Requirement. Copy the data exactly.

Data excerpts.

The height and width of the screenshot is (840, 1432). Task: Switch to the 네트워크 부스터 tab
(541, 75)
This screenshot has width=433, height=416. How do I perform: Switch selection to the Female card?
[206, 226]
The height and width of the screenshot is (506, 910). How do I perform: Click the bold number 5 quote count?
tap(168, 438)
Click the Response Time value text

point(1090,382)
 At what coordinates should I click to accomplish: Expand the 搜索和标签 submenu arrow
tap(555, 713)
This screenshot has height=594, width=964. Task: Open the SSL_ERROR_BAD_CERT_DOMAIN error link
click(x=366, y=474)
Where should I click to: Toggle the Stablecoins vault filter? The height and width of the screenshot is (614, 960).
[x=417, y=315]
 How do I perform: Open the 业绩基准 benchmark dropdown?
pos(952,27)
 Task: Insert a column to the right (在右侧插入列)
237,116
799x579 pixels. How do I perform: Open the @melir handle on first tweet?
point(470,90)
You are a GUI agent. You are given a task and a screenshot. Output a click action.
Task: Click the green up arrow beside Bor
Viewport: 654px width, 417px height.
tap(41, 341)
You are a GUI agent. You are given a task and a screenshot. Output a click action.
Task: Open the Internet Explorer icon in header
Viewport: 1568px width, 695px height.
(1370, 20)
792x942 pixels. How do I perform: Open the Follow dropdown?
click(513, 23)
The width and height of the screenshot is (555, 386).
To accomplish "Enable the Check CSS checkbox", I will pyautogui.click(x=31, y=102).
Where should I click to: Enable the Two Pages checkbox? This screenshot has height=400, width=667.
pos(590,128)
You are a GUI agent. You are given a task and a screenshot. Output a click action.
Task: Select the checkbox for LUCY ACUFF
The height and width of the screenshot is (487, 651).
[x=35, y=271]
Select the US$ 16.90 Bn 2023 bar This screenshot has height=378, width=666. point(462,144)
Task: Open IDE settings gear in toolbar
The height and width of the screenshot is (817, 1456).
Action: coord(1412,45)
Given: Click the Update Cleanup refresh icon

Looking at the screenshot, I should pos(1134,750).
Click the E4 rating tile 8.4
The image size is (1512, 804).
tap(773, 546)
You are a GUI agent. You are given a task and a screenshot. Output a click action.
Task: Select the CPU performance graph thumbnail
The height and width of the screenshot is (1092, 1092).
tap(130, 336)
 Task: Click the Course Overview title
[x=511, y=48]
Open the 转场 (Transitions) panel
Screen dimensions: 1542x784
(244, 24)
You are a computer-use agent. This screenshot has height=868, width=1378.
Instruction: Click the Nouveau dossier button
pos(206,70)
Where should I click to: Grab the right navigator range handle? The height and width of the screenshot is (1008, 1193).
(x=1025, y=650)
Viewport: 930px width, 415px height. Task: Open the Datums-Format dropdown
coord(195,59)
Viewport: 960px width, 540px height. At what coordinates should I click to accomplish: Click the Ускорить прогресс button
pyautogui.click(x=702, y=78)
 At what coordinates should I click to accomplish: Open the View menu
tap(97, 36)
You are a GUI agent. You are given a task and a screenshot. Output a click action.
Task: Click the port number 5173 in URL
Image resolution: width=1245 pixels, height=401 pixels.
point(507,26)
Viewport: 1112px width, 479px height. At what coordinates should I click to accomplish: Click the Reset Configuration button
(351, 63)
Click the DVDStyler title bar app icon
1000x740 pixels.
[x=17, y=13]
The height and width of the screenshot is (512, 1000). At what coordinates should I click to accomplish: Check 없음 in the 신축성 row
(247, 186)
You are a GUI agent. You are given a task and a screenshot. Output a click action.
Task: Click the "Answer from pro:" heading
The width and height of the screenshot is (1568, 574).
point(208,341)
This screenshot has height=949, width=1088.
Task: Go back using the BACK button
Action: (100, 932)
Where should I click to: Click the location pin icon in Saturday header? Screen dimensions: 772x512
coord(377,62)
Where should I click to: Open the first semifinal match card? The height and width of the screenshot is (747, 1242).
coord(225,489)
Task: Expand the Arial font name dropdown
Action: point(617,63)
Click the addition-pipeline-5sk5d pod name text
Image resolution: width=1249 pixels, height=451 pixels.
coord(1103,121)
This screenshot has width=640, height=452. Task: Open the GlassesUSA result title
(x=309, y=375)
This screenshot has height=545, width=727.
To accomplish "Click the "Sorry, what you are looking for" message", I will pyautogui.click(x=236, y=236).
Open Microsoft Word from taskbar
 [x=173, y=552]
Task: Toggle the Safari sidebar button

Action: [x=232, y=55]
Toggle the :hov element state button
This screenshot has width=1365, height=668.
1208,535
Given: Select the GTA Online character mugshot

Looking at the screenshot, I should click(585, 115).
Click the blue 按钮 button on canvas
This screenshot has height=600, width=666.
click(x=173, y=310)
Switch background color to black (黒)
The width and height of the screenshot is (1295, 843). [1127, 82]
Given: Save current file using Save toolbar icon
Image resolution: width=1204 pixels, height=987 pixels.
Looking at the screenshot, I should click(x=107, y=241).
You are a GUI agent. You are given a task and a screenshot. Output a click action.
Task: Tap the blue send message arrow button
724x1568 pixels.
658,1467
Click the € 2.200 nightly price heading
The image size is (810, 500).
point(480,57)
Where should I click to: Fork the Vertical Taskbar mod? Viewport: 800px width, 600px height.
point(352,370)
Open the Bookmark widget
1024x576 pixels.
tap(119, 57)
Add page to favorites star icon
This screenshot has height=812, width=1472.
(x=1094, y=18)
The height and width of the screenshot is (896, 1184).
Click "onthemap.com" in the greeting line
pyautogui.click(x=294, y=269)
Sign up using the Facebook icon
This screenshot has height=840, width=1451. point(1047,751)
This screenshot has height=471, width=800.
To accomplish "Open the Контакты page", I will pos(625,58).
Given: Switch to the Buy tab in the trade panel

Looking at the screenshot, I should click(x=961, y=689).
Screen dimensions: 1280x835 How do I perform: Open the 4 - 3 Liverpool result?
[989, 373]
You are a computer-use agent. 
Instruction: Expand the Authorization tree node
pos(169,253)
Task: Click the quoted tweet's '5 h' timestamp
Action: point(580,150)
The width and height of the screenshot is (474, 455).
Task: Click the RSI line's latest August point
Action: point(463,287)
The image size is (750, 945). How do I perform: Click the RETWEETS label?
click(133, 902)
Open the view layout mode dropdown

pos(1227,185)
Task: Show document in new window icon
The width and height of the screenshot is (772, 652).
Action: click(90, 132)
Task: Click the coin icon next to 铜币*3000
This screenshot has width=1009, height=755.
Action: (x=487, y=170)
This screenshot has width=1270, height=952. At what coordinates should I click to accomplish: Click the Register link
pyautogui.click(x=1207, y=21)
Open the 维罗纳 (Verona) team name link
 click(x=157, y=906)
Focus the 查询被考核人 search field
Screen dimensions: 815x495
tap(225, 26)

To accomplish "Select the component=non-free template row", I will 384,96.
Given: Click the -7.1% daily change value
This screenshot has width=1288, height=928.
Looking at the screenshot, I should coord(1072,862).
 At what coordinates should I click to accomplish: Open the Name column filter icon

Solution.
The height and width of the screenshot is (840, 1432). Task: Switch to the 네트워크 부스터 tab
(541, 75)
This screenshot has width=433, height=416. How do I perform: Switch selection to the Female card?
[206, 226]
The height and width of the screenshot is (506, 910). How do I perform: Click the bold number 5 quote count?
tap(168, 438)
Click the Response Time value text

point(1090,382)
 At what coordinates should I click to accomplish: Expand the 搜索和标签 submenu arrow
tap(555, 713)
This screenshot has height=594, width=964. Task: Open the SSL_ERROR_BAD_CERT_DOMAIN error link
click(x=366, y=474)
Where should I click to: Toggle the Stablecoins vault filter? The height and width of the screenshot is (614, 960).
[x=417, y=315]
 How do I perform: Open the 业绩基准 benchmark dropdown?
pos(952,27)
 Task: Insert a column to the right (在右侧插入列)
237,116
799x579 pixels. How do I perform: Open the @melir handle on first tweet?
point(470,90)
You are a GUI agent. You are given a task and a screenshot. Output a click action.
Task: Click the green up arrow beside Bor
Viewport: 654px width, 417px height.
tap(41, 341)
You are a GUI agent. You are given a task and a screenshot. Output a click action.
Task: Open the Internet Explorer icon in header
Viewport: 1568px width, 695px height.
(1370, 20)
792x942 pixels. How do I perform: Open the Follow dropdown?
click(513, 23)
The width and height of the screenshot is (555, 386).
To accomplish "Enable the Check CSS checkbox", I will pyautogui.click(x=31, y=102).
Where should I click to: Enable the Two Pages checkbox? This screenshot has height=400, width=667.
pos(590,128)
You are a GUI agent. You are given a task and a screenshot. Output a click action.
Task: Select the checkbox for LUCY ACUFF
The height and width of the screenshot is (487, 651).
[x=35, y=271]
Select the US$ 16.90 Bn 2023 bar This screenshot has height=378, width=666. point(462,144)
Task: Open IDE settings gear in toolbar
The height and width of the screenshot is (817, 1456).
Action: coord(1412,45)
Given: Click the Update Cleanup refresh icon

Looking at the screenshot, I should pos(1134,750).
Click the E4 rating tile 8.4
The image size is (1512, 804).
tap(773, 546)
You are a GUI agent. You are given a task and a screenshot. Output a click action.
Task: Select the CPU performance graph thumbnail
The height and width of the screenshot is (1092, 1092).
tap(130, 336)
 Task: Click the Course Overview title
[x=511, y=48]
Open the 转场 (Transitions) panel
Screen dimensions: 1542x784
(244, 24)
You are a computer-use agent. This screenshot has height=868, width=1378.
Instruction: Click the Nouveau dossier button
pos(206,70)
Where should I click to: Grab the right navigator range handle? The height and width of the screenshot is (1008, 1193).
(x=1025, y=650)
Viewport: 930px width, 415px height. Task: Open the Datums-Format dropdown
coord(195,59)
Viewport: 960px width, 540px height. At what coordinates should I click to accomplish: Click the Ускорить прогресс button
pyautogui.click(x=702, y=78)
 At what coordinates should I click to accomplish: Open the View menu
tap(97, 36)
You are a GUI agent. You are given a task and a screenshot. Output a click action.
Task: Click the port number 5173 in URL
Image resolution: width=1245 pixels, height=401 pixels.
point(507,26)
Viewport: 1112px width, 479px height. At what coordinates should I click to accomplish: Click the Reset Configuration button
(351, 63)
Click the DVDStyler title bar app icon
1000x740 pixels.
[x=17, y=13]
The height and width of the screenshot is (512, 1000). At what coordinates should I click to accomplish: Check 없음 in the 신축성 row
(247, 186)
You are a GUI agent. You are given a task and a screenshot. Output a click action.
Task: Click the "Answer from pro:" heading
The width and height of the screenshot is (1568, 574).
point(208,341)
This screenshot has height=949, width=1088.
Task: Go back using the BACK button
Action: (100, 932)
Where should I click to: Click the location pin icon in Saturday header? Screen dimensions: 772x512
coord(377,62)
Where should I click to: Open the first semifinal match card? The height and width of the screenshot is (747, 1242).
coord(225,489)
Task: Expand the Arial font name dropdown
Action: point(617,63)
Click the addition-pipeline-5sk5d pod name text
Image resolution: width=1249 pixels, height=451 pixels.
coord(1103,121)
This screenshot has width=640, height=452. Task: Open the GlassesUSA result title
(x=309, y=375)
This screenshot has height=545, width=727.
To accomplish "Click the "Sorry, what you are looking for" message", I will pyautogui.click(x=236, y=236).
Open Microsoft Word from taskbar
 [x=173, y=552]
Task: Toggle the Safari sidebar button

Action: [x=232, y=55]
Toggle the :hov element state button
This screenshot has width=1365, height=668.
1208,535
Given: Select the GTA Online character mugshot

Looking at the screenshot, I should click(585, 115).
Click the blue 按钮 button on canvas
This screenshot has height=600, width=666.
click(x=173, y=310)
Switch background color to black (黒)
The width and height of the screenshot is (1295, 843). [1127, 82]
Given: Save current file using Save toolbar icon
Image resolution: width=1204 pixels, height=987 pixels.
Looking at the screenshot, I should click(x=107, y=241).
You are a GUI agent. You are given a task and a screenshot. Output a click action.
Task: Tap the blue send message arrow button
724x1568 pixels.
658,1467
Click the € 2.200 nightly price heading
The image size is (810, 500).
point(480,57)
Where should I click to: Fork the Vertical Taskbar mod? Viewport: 800px width, 600px height.
point(352,370)
Open the Bookmark widget
1024x576 pixels.
tap(119, 57)
Add page to favorites star icon
This screenshot has height=812, width=1472.
(x=1094, y=18)
The height and width of the screenshot is (896, 1184).
Click "onthemap.com" in the greeting line
pyautogui.click(x=294, y=269)
Sign up using the Facebook icon
This screenshot has height=840, width=1451. point(1047,751)
This screenshot has height=471, width=800.
To accomplish "Open the Контакты page", I will pos(625,58).
Given: Switch to the Buy tab in the trade panel

Looking at the screenshot, I should click(x=961, y=689).
Screen dimensions: 1280x835 How do I perform: Open the 4 - 3 Liverpool result?
[989, 373]
You are a computer-use agent. 
Instruction: Expand the Authorization tree node
pos(169,253)
Task: Click the quoted tweet's '5 h' timestamp
Action: point(580,150)
The width and height of the screenshot is (474, 455).
Task: Click the RSI line's latest August point
Action: point(463,287)
The image size is (750, 945). How do I perform: Click the RETWEETS label?
click(133, 902)
Open the view layout mode dropdown

pos(1227,185)
Task: Show document in new window icon
The width and height of the screenshot is (772, 652).
Action: click(90, 132)
Task: Click the coin icon next to 铜币*3000
This screenshot has width=1009, height=755.
Action: (x=487, y=170)
This screenshot has width=1270, height=952. At what coordinates should I click to accomplish: Click the Register link
pyautogui.click(x=1207, y=21)
Open the 维罗纳 (Verona) team name link
 click(x=157, y=906)
Focus the 查询被考核人 search field
Screen dimensions: 815x495
tap(225, 26)

To accomplish "Select the component=non-free template row", I will 384,96.
Given: Click the -7.1% daily change value
This screenshot has width=1288, height=928.
Looking at the screenshot, I should coord(1072,862).
 At what coordinates should I click to accomplish: Open the Name column filter icon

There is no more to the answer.